#### Data to process
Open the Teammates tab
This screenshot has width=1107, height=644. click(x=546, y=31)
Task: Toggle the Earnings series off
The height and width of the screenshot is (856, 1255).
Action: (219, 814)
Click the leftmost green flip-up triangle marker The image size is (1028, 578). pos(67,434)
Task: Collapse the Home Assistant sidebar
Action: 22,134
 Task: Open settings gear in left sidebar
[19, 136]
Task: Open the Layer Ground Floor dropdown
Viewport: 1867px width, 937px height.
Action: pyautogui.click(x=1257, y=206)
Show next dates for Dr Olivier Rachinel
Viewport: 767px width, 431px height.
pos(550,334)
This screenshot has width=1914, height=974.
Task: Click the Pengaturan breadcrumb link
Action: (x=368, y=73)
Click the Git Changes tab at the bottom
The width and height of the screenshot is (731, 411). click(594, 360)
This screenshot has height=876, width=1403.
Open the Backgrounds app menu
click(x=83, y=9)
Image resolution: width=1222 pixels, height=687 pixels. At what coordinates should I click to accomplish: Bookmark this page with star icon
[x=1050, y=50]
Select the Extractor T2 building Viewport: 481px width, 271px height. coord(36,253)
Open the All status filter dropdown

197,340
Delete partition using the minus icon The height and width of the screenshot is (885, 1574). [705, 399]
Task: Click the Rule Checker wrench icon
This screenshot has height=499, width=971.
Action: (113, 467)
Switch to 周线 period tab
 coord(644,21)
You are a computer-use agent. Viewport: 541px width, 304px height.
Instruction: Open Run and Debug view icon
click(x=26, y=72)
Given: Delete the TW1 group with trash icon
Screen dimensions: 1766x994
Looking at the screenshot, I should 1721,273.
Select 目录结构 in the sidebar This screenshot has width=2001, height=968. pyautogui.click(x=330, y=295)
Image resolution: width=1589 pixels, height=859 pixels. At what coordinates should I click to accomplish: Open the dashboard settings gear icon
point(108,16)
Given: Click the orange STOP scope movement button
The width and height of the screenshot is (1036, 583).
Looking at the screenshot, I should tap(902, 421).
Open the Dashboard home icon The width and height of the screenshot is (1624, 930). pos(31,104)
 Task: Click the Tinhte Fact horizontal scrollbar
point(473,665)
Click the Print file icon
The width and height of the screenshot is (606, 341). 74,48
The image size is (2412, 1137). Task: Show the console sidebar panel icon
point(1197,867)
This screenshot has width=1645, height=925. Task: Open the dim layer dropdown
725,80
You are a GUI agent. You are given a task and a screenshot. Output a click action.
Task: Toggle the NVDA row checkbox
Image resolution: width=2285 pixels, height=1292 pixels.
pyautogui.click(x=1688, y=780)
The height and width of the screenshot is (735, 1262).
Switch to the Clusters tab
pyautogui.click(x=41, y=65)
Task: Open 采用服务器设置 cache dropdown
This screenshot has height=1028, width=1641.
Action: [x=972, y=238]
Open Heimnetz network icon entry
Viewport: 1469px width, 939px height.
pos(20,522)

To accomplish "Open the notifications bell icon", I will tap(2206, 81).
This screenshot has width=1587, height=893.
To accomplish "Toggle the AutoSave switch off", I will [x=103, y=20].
########
§ Problem to work on:
Search the entries for the word "agent", then list each line that holds it.

§ Answer for this exercise:
You are a computer-use agent. Viewport: 541px width, 304px height.
You are a GUI agent. You are given a task and a screenshot. Output a click action.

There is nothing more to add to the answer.